External distractions are the ones that are most obvious. I call them external because they come from outside of your planned day. They are events that are not forseen and therefore you have not allowed time for them. Unexpected phone calls, tasks that others hand to you without notice and problems that arise fit in this category.
The important thing to remember is no matter how important they may seem do not let them distract you (unless they threaten life or limb like for example your office is on fire!). So even if you discover one morning some links on your website no longer work stick to completing your main task first. The broken links may seem more urgent, but the fact is the distracting situation may have been like that for a while. Another couple of hours while you complete your main task will not make that much difference. If you keep letting these distractions interrupt you your main tasks will be completed much later than planned, which can disrupt your overall plan for the year. Make a note of what needs to be done and attend to it once your main task is completed.
Internal distractions are ones you set up yourself. These are sometimes called getting in your own way or self sabotage. They usually take the form of procrastination and time wasting activities. Checking Facebook, your email or news feeds are typical examples.
The important thing is to notice when they happen. Record them and see how often they occur. By raising awareness of what you are doing you can see how much time and progress these activities are costing you. That should make it less likely that you’ll allow these distracting behaviours to continue.
The third type of distraction is possibly the hardest to spot. It’s particularly difficult if you don’t have a plan and you’re not clear on what the really important stuff is.
I call these Nasca distractions, after the Nasca lines – giant pictures created by the Nasca culture between 400 and 650 AD. These images, which are only visible from surrounding hills or higher, include hummingbirds, monkeys and spiders.

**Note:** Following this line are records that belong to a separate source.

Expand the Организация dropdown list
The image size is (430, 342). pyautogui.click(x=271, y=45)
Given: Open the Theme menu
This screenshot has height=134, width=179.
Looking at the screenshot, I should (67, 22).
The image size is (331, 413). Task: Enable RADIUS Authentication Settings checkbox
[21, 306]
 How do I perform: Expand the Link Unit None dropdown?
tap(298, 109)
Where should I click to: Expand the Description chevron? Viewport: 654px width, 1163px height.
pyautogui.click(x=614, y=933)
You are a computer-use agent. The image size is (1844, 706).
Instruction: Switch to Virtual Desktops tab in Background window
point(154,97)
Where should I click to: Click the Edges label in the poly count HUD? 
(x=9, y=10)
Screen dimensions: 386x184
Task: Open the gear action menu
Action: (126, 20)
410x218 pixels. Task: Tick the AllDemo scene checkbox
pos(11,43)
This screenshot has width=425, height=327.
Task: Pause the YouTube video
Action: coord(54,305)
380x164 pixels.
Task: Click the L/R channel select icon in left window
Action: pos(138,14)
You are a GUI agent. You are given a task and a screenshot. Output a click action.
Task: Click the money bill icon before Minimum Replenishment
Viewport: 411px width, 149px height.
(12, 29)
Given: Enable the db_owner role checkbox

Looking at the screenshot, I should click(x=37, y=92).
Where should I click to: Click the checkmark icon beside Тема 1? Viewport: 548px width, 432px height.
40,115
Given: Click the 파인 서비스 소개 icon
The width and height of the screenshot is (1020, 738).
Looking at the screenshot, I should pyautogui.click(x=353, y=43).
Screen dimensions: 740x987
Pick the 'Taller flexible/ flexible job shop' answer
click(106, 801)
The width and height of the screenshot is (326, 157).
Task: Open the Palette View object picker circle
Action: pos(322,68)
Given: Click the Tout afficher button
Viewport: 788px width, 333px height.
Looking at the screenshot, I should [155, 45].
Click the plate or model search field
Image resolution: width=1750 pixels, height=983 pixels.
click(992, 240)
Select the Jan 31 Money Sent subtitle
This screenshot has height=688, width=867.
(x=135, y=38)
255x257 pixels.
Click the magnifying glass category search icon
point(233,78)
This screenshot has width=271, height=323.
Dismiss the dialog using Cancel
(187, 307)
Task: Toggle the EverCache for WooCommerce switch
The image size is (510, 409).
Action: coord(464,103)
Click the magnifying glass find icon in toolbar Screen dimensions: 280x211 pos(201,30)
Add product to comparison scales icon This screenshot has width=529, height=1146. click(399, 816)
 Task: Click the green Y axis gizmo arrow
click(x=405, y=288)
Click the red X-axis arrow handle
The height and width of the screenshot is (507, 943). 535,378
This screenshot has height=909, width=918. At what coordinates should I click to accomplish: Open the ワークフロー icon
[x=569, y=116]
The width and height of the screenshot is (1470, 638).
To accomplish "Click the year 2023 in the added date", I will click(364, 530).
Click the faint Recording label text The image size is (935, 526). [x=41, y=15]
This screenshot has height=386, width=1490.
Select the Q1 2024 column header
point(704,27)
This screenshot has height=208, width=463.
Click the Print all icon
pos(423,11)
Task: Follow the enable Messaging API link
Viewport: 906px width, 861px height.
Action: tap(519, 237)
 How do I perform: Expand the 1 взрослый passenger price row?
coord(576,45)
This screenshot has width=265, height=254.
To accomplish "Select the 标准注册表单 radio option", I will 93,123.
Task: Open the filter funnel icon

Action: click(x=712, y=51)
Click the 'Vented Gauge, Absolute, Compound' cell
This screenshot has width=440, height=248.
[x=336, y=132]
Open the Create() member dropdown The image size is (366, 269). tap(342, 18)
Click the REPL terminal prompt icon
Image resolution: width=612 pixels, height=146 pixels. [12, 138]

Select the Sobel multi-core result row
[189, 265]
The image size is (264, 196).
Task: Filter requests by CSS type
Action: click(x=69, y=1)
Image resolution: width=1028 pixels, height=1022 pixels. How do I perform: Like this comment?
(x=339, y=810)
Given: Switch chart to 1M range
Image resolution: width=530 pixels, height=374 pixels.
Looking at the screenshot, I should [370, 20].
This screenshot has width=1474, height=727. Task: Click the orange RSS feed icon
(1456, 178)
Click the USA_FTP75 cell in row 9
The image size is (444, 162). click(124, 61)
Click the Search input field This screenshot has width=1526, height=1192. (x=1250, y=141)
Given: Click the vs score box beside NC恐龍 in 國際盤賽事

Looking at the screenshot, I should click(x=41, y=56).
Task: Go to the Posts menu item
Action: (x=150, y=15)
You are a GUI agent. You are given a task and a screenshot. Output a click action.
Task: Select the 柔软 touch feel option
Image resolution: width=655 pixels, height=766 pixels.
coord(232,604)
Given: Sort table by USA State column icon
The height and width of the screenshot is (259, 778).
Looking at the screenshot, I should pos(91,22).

Like the images these distractions can only be spotted if you view from above your immediate surroundings, though in this case your surroundings in terms of time – the current day or week. Cast your eyes over what you planned to do in the coming months and they should be more obvious.
Falling foul of this type of distraction can see you wandering from your main, long-term goal and spending too much time pursuing something less important. The best way to guard against this is to have a plan and review your progress regularly.
Recently I’ve realised I have done this myself. My main focus had become getting traffic to this site. Unfortunately the main methods I was using were time consuming and had to be maintained if the flow of traffic was to continue. Meanwhile I was doing little or no work on the product I aim to release this year.
So now I’ve realigned my tasks and I’m once again giving the product top priority. Last week I prepared over twenty videos for uploading to a website. This week I intend to complete the other parts of the product so that I can start on the sales video. This means I have less time to spend on getting traffic to this site, but at least I am now working on completing my first main goal of the year.
I think we need to be vigilant when it comes to distractions. Hopefully I’ve given you an opportunity to think about whether you have fallen victim to any and you’ll now be on your guard against your own ‘squirrel moments’.